Раздался выстрел. Это один из испанцев выстрелил из пистолета в пловцов. С правого, пологого берега тотчас же прозвучал ответный ружейный выстрел. В лодке — стоны и крики. Картечью, словно серпом, скосило гребцов. Их постигла судьба, какую они заслужили.
Когда я добежал до скалы, лодку подтягивали уже к берегу. На дне ее лежали испанцы, и среди них — красавец юнец. Трупы стали вытаскивать из лодки, и тут оказалось, что хитроумный юнец лишь слегка ранен и только притворился мертвым. Индейцы узнали его и буквально впали в неистовство. Они хотели тотчас же его убить, но я решительно этому воспротивился.
— Почему ты его защищаешь? — разъяренно набросились они на меня.

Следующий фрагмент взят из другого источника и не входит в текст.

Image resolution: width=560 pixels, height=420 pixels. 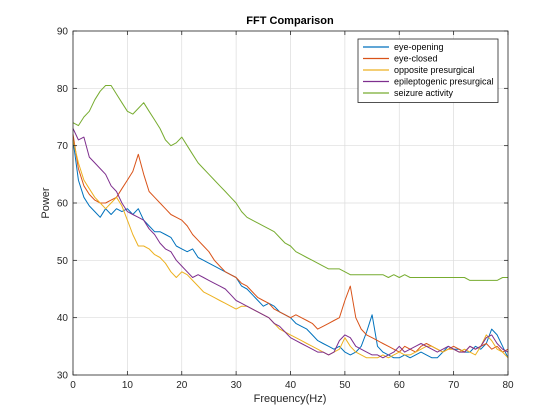 I want to click on x-tick-label: 40, so click(x=291, y=386).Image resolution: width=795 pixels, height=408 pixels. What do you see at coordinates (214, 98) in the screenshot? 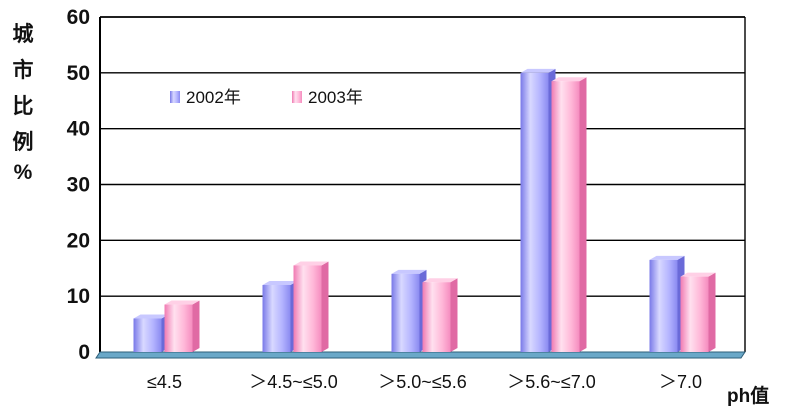
I see `legend-label: 2002年` at bounding box center [214, 98].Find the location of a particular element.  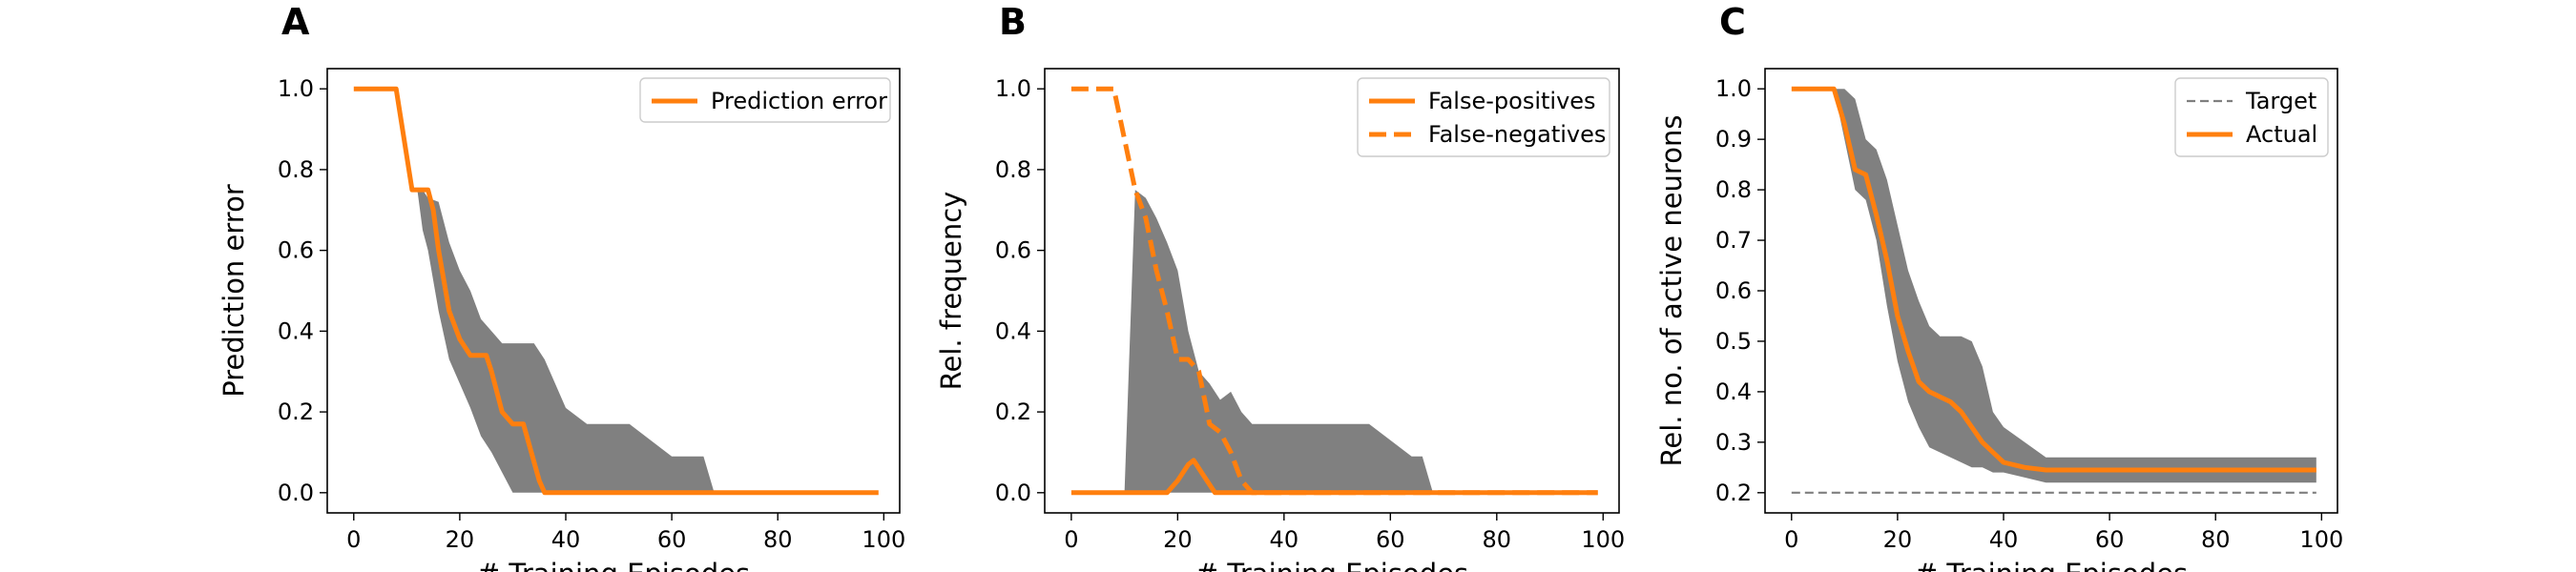

legend-label: False-negatives is located at coordinates (1517, 134).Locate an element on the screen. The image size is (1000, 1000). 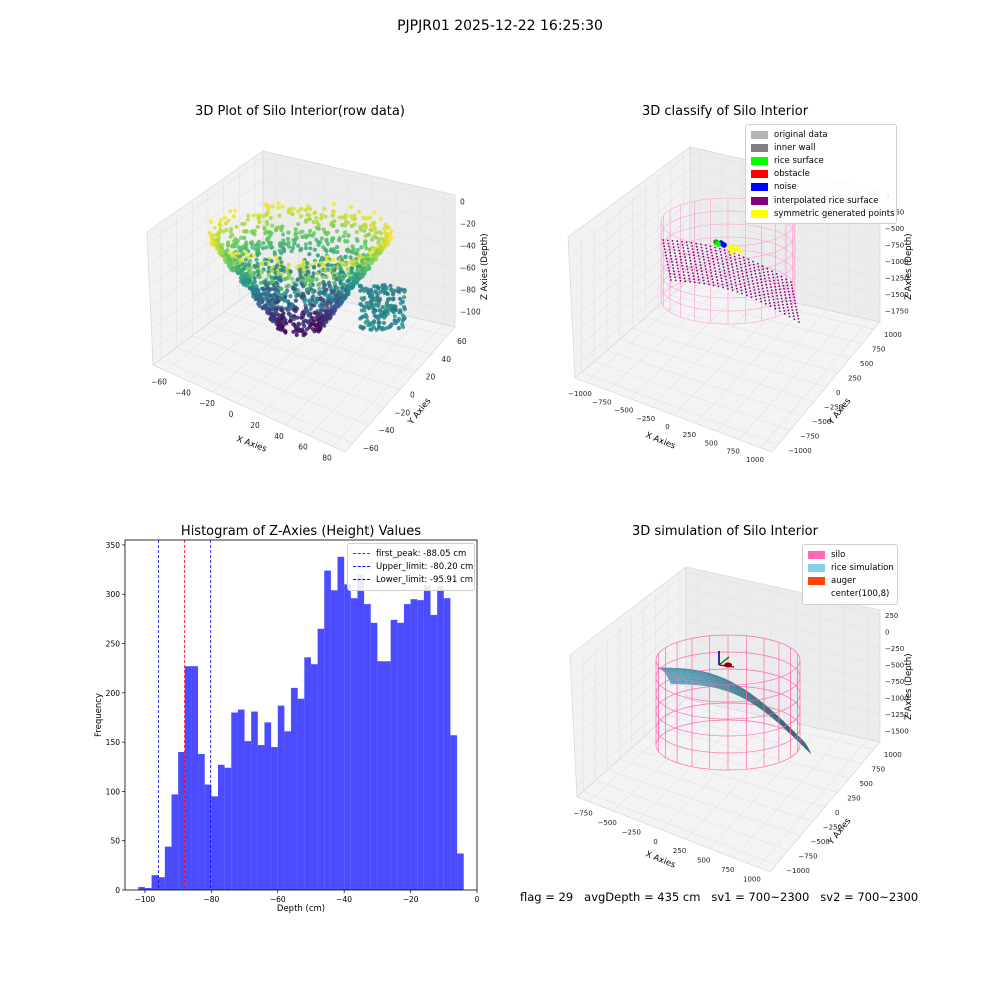
histogram-bar is located at coordinates (301, 794).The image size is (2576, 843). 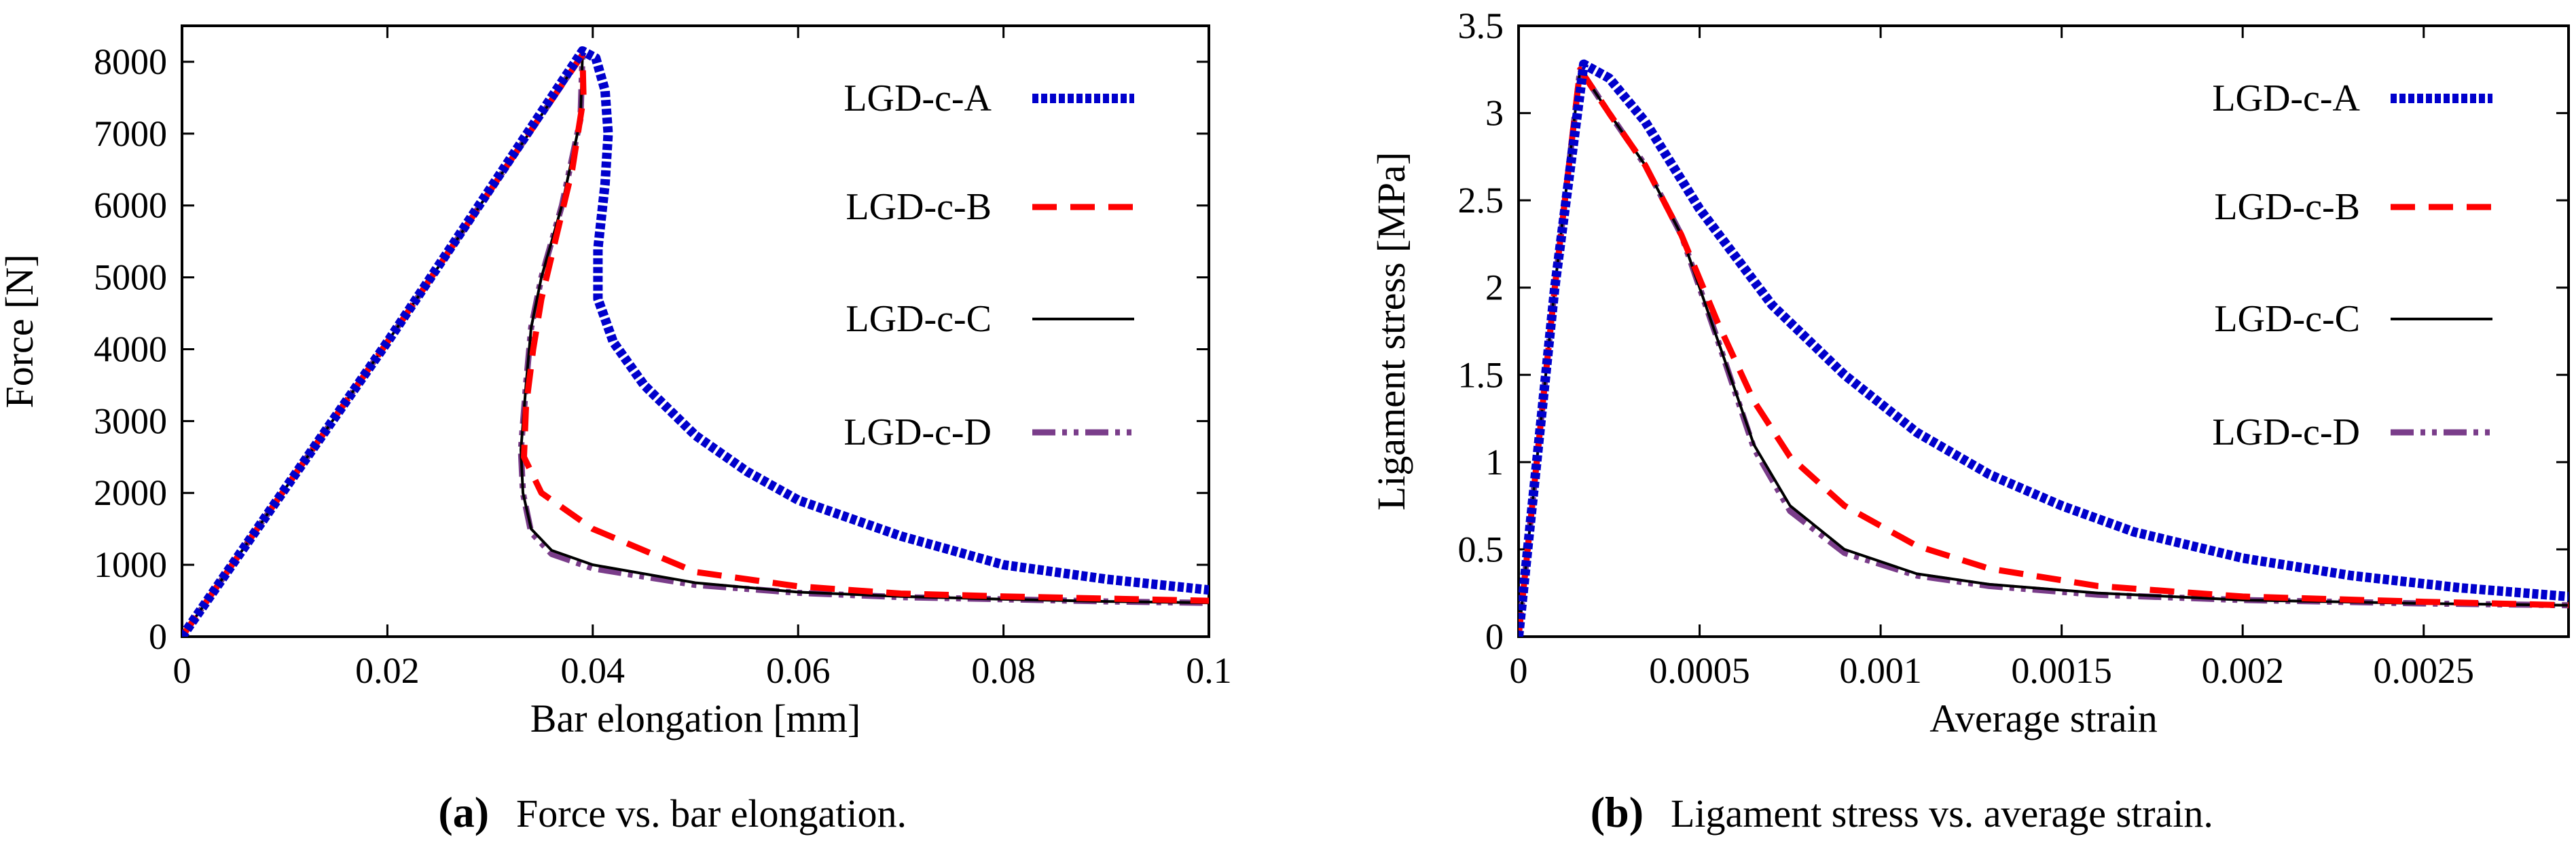 What do you see at coordinates (593, 670) in the screenshot?
I see `x-tick-label: 0.04` at bounding box center [593, 670].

Я заслонил испанца своим телом. В необузданном бешенстве они схватили меня за руки и пытались оттащить силой.
— Арнак! Вагура! — крикнул я.
Арнак подбежал ко мне. Вагура был на противоположной стороне пролива.
— Что случилось? — На лице юноши отразился испуг.
Концом лука Арнак с такой силой ткнул ближайшего воина, что тот, отпустив меня, зашатался. При этом Арнак разразился какой-то гневной тирадой по-аравакски. Вероятно, речь шла о почтении ко мне, ибо воины хоть и с явной неохотой, но отступили от меня на несколько шагов. Однако они не успокоились и, гневно указывая на молодого испанца, требовали его смерти.
— Почему ты не хочешь, чтобы его убили? — обратился ко мне Арнак.
— Сначала надо его допросить! Нужно узнать, что замышляют на Маргарите. Возможно, там готовят еще одну погоню.
— Твоя правда, Ян! Но потом ты позволишь его убить!
— Черт с ним! Делайте с ним потом что хотите!..
Арнак растолковал индейцам мои намерения относительно пленного, но, как видно, не встретил у взбешенных собратьев особого понимания. Теперь только Прояснилась наконец причина их возбуждения и упорства: оказалось, что этот юнец был сыном самого жестокого из рабовладельцев Маргариты, дона Родригеса, того самого дона Родригеса, который приказал отдать на растерзание псам брата несчастного Матео. А сам юнец, такой же бесчеловечный и жестокий, как и его отец, всегда зверски измывался над рабами.
К счастью, Манаури сумел разрядить обстановку, заверив всех, что преступника не минует справедливая кара. И воины понемногу остыли. Испанца связали по рукам и ногам, бросили обратно в лодку, и два индейца, сев на весла, повели ее к лагерю.